- The Washington Times - Sunday, February 15, 2015

ANALYSIS/OPINION:

Pete Rose may have had great timing at the plate and on the base paths, but when it comes to lifting his lifetime ban from baseball for betting while manager of the Cincinnati Reds, Rose strikes out.

This time, though, it’s not his fault. It’s just bad timing.

New baseball commissioner Rob Manfred has been a Chatty Cathy since he officially took office. He wants to speed up the game, maybe consider stopping fielding shifts, and has basically let everyone know that he is open for business and everything is on the table ­— including reinstating Rose, the all-time Major League Baseball leader in hits.

“I have heard from his lawyer, and I do anticipate having a conversation about that,” Manfred told ESPN Radio last week when asked about reinstating Rose. “I’ve been very careful not to say anything about the merits of it because ultimately I’ll have to make a decision there. It’s a conversation I’m expecting to have.”



But just a few days earlier, Manfred also opened the door to baseball dropping its opposition to legalized sports betting when he was asked on ESPN’s “Outside The Lines” about the growing movement — particularly in New Jersey — for legalized sports betting.

“Nobody’s talking about a situation where anyone, any way involved with the play of the game on the field, would be subject to rules different than they are today,” Manfred said. “The ban on that type of involvement would stay in place.
“Having said that, gambling, in terms of our society, has changed its presence,” Manfred continued. “The legalization. And I think it’s important for there to be a conversation between me and the owners about what our institutional position will be.”

Well, you can’t do both.

You can’t relax your “institutional” position on legalized sports betting, maintain your staunch institutional position on gambling for those in the game, and then welcome back the poster boy for your “ban on that type of involvement.” You can’t make a monumental shift in your position on sports betting among the fan base and then relax your standards inside the game to welcome back an icon who bet on his own team as Reds manager.

Again, bad timing for Rose.

This time, though, it’s not his fault.

The last time Rose was close to be reinstated — so close that a plan appeared to be in place for him to come clean and for then-commissioner Bud Selig to lift the ban — Rose sabotaged it by instead staging an early release of his 2004 book, “My Prison Without Bars,” with a Sports Illustrated excerpt where Rose finally admitted what was in the John Dowd report — that he indeed bet on his team while managing.

It is the most mortal sin in baseball — it nearly destroyed the game in the midst of the 1919 “Black Sox scandal” — and Rose made his confession for profit instead of standing next to Selig in a press conference that would have paved the way for a lifetime ban issued by then-commissioner Bart Giamatti in 1989 to be lifted. He also did so the week that the National Baseball Hall of Fame election results were being released.

That scuttled any chance that Rose’s ban would be lifted as long as Selig was commissioner.

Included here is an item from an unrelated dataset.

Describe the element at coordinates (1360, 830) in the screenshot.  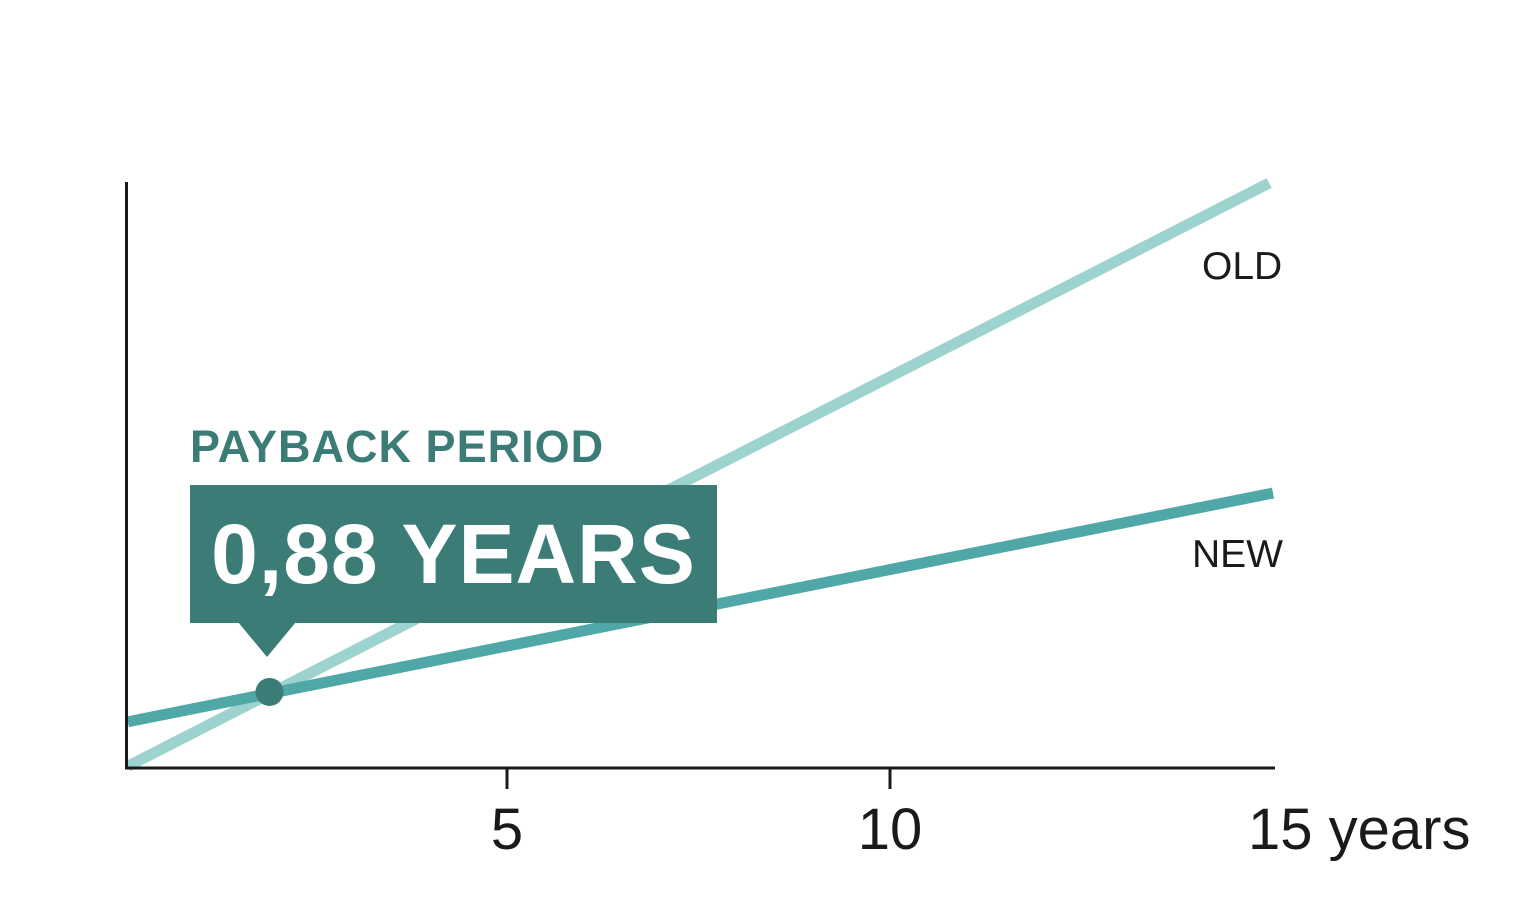
I see `x-axis-end-label: 15 years` at that location.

It also brought to light that behind the scenes, among Hall of Famers, Rose’s presence would not be embraced. Ferguson Jenkins, who had been a supporter, wrote a letter to Rose after his book came out that said, “Knowing what I know now, I will never support your reinstatement to the game or your bid for the Hall.” Former teammate and friend Joe Morgan was outraged at Rose’s blatant mercenary decision to profit from his confession.

Those were some of his supporters. Privately, a number of Hall of Famers have never supported Rose’s Hall of Fame bid, which complicates any reinstatement.

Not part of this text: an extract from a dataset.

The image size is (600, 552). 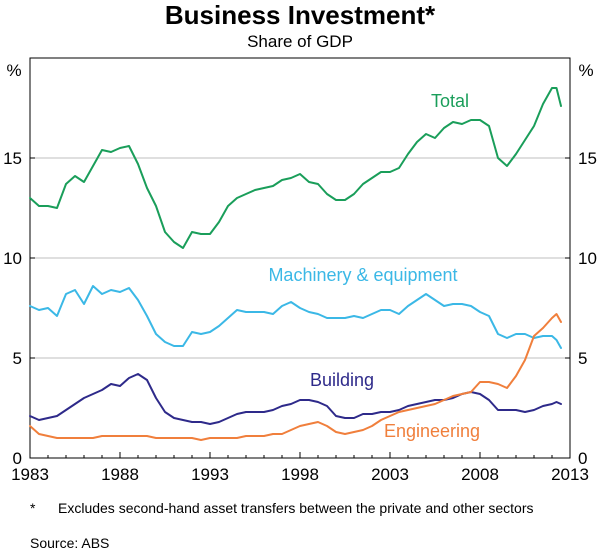 What do you see at coordinates (588, 258) in the screenshot?
I see `y-tick-right-10: 10` at bounding box center [588, 258].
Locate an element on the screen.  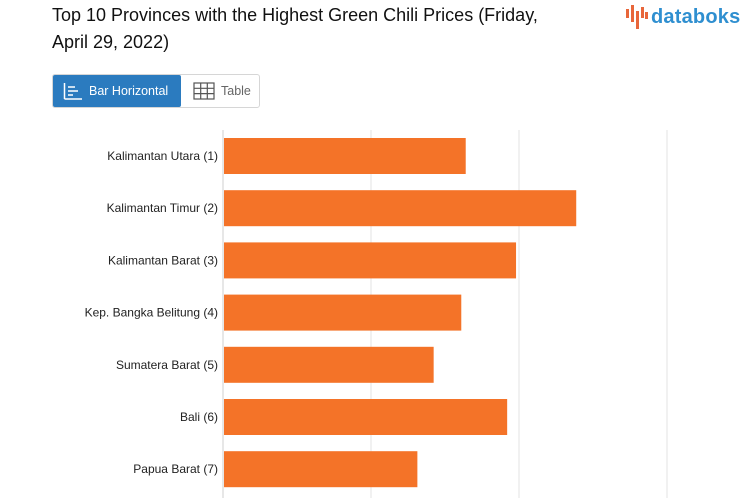
bar-horizontal-label: Bar Horizontal is located at coordinates (129, 91).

There would have to be some sort of special exemption made for Rose for him to appear on the Baseball Writers Association of America Hall of Fame ballot, since it would be well past the 15-year period a candidate can be on the ballot once he becomes eligible five years after retirement. As it stand now, his future in Cooperstown would rest in the hands of the Hall’s “Golden Committee” — formerly known as the Veterans Committee — and it’s uncertain, at best, Rose would receive a warm welcome there.

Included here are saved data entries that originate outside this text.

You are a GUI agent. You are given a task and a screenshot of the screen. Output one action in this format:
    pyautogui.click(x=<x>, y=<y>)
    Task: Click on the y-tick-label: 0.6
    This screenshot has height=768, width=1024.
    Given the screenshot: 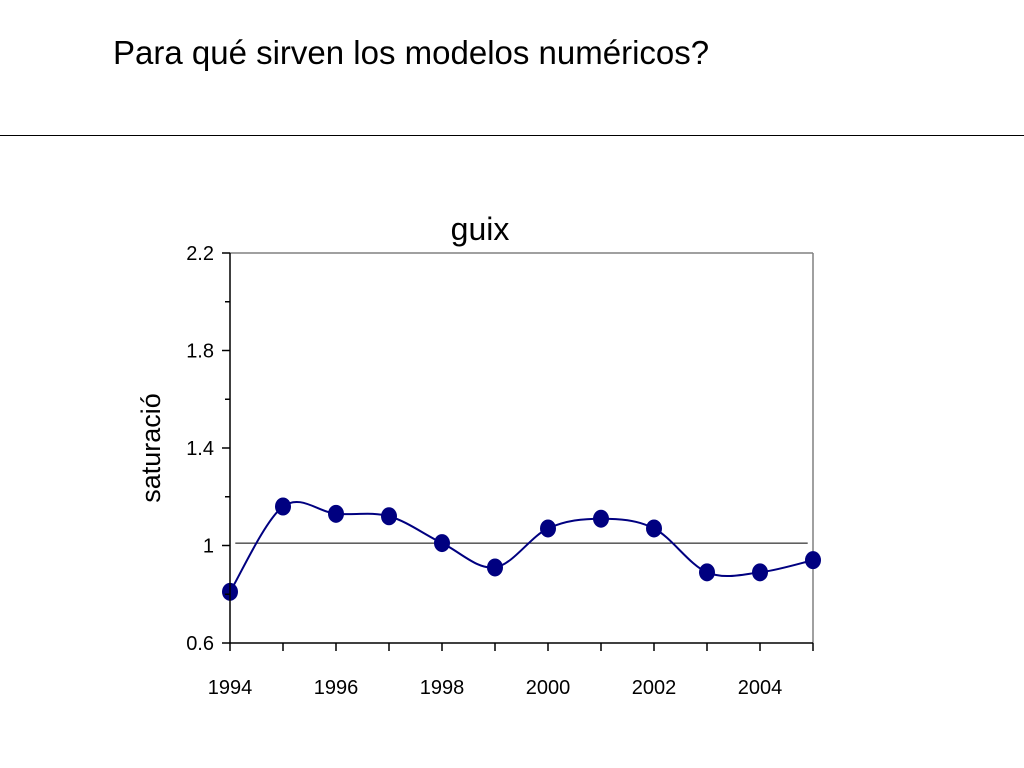 What is the action you would take?
    pyautogui.click(x=200, y=644)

First, though, there is Manfred, who has signaled that baseball may relax its position on legalized sports betting outside of the family.

If and when he does that, you can’t send the same message inside the family. The message then, if anything, has to be tougher, more diligent, about the influence of gambling inside baseball.

That’s not the message reinstating Pete Rose delivers.

• Thom Loverro is co-host of “The Sports Fix,” noon to 2 p.m. daily on ESPN 980 and espn980.com.